-- Start of EXERCISE DATA --

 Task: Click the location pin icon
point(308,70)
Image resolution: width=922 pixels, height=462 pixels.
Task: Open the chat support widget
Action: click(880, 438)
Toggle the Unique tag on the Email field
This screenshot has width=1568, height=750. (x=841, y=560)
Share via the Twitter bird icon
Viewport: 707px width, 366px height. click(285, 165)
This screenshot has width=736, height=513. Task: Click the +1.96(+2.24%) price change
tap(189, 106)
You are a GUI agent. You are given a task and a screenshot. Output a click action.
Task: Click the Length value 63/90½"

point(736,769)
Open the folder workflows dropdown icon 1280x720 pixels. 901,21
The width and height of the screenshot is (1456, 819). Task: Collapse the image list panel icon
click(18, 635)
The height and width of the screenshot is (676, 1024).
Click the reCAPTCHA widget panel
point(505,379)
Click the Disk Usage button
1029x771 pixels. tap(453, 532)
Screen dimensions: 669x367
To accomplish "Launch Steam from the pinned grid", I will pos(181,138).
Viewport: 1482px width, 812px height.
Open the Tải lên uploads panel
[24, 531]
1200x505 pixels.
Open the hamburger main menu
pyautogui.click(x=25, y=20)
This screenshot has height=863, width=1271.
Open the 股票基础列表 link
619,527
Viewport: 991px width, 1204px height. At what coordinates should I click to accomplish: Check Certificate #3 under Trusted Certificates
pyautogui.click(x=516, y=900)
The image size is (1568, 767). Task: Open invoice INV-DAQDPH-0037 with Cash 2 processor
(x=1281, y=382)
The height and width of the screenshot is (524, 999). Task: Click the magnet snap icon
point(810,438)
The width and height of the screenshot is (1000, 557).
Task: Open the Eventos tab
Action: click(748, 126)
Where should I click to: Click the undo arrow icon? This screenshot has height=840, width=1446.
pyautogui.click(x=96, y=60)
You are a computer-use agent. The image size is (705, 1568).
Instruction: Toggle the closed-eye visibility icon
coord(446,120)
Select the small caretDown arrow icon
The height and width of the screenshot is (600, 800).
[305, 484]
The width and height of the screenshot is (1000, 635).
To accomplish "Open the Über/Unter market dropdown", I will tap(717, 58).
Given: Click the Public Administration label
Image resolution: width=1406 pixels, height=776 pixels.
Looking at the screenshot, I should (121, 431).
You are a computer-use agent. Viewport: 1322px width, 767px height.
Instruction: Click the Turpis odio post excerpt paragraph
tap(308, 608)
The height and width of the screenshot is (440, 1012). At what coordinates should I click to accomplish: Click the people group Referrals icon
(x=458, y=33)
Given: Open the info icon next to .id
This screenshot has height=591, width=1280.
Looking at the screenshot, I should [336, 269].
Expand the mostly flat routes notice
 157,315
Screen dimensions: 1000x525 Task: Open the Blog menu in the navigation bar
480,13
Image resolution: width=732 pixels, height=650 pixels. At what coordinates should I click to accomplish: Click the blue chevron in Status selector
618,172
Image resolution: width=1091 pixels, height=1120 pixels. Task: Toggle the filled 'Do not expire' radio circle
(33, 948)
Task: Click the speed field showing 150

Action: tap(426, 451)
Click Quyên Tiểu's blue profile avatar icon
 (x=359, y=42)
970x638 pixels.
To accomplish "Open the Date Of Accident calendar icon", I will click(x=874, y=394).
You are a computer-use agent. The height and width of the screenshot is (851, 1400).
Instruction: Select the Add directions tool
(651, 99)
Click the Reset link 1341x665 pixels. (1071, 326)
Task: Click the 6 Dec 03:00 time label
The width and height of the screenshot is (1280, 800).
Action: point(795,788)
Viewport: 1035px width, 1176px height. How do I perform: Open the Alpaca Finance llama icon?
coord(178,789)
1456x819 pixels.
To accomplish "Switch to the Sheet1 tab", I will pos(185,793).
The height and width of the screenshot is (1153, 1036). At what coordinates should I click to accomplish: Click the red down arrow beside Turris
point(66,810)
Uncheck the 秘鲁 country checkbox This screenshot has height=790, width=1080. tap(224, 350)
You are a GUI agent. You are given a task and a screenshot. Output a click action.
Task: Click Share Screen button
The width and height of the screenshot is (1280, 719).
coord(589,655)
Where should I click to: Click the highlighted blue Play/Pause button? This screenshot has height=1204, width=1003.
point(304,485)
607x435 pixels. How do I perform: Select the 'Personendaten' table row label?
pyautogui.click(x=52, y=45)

-- End of EXERCISE DATA --

* [INSTRUCTIONS FOR THE TASK]: Copy out the lines in the records from the one holding "Viewport: 1482px width, 812px height." through the one holding "(x=1281, y=382)", both included, without changing anything.

* [CORRECT ANSWER]:
Viewport: 1482px width, 812px height.
Open the Tải lên uploads panel
[24, 531]
1200x505 pixels.
Open the hamburger main menu
pyautogui.click(x=25, y=20)
This screenshot has height=863, width=1271.
Open the 股票基础列表 link
619,527
Viewport: 991px width, 1204px height. At what coordinates should I click to accomplish: Check Certificate #3 under Trusted Certificates
pyautogui.click(x=516, y=900)
The image size is (1568, 767). Task: Open invoice INV-DAQDPH-0037 with Cash 2 processor
(x=1281, y=382)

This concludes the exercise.